> _EXERCÍCIO A_
Responda às perguntas com base no texto sobre a tomada de posse na Santa Casa da Misericórdia de Marco de Canaveses.
(i) Em que dia tomaram posse os Corpos Gerentes?
(ii) Quem é a provedora para o quadriénio 2022-2025?
(iii) Qual é o primeiro dos três âmbitos dos desafios estratégicos indicados pela nova direção?
> _EXERCÍCIO B_
Prossiga o texto sobre a tomada de posse na Santa Casa da Misericórdia de Marco de Canaveses a partir da última frase.

> _TEXTO DA PÁGINA_

---------------

No passado dia 15 de janeiro, os Corpos Gerentes da Irmandade e Santa Casa da Misericórdia de Marco de Canaveses (SCMMC), que foram eleitos a 11 de dezembro do ano transato, tomaram posse. A cerimónia de tomada de posse aconteceu na Capela da SCMMC, sendo restrito aos membros eleitos e a membros institucionais da Diocese, em representação do Bispo do Porto, ao padre capelão da SCMMC e ao representante da União das Misericórdias Portuguesas. Por impedimento de saúde não esteve presente a representante máxima da autarquia, Cristina Vieira.

A equipa que se apresenta na liderança dos Órgãos Sociais da SCMMC, para o quadriénio 2022-2025, tem como provedora Maria Amélia Ferreira, e como lema “Liderança e inovação na saúde e ação social”, com um Plano de Ação que congrega um conjunto de objetivos estratégicos. “Muito haveria a dizer após estes anos de pandemia. Muito haveria a assinalar no cumprimento da Missão da SCMMC. A Irmandade está muito agradecida a todos por partilharem a enorme responsabilidade de liderança desta instituição”, foi referido em comunicado.

O Plano de Ação apresentado para o quadriénio 2022-2025, “impõe-se para o crescimento e progresso da instituição, em fase de recuperação pós-pandemia, em especial na integração das áreas da saúde e ação social, no respeito da missão, da visão e dos valores da SCMMC. É um programa que assenta num desígnio de confiança no futuro e na concretização de um modelo de sustentabilidade da SCMMC”.

De acordo com a nova direção, no quadriénio 2022-2025, os principais desafios estratégicos – numa visão macro – localizar-se-ão em três âmbitos, sendo que o primeiro é o da sustentabilidade da marca, “através da definição de funções e valências hospitalares e domiciliárias, estabelecimento de parcerias, definição de uma política integrada de comunicação e marketing, excelência do atendimento e desempenho clínico e de uma política integrada de assistência clínica, social e residencial”.

---------------

> _MATERIAL APRESENTADO_
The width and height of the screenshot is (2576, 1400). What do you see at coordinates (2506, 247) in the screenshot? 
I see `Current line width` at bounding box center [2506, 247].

---------------

> _RESPOSTA A_
(i) A 15 de janeiro.
(ii) Maria Amélia Ferreira.
(iii) A sustentabilidade da marca.

> _RESPOSTA B_
O segundo âmbito foca-se na promoção do desenvolvimento “através do reforço de um modelo de gestão autonomizado e responsabilizador, de modelos de avaliação do desempenho e reconhecimento dos colaboradores, da produção de conhecimento e da implementação de sistemas integrados de gestão”.

Por fim, o terceiro âmbito é o da prossecução da eficiência, “centrando na governação clínica a definição das políticas de consumos, a criação de comissões técnicas e protocolos, a redistribuição dos espaços, a atualização do quadro de pessoal, através da criação de um modelo de distribuição de financiamentos entre as misericórdias com a área da saúde na região Norte”.

“O nosso papel, enquanto Misericórdia, no Estado Social e na reforma desse Estado, deve ser ativo e cooperante. É por isso que nos apresentamos a manter a liderança para que se cumpra o que a humanidade precisa das instituições”, foi ainda referido.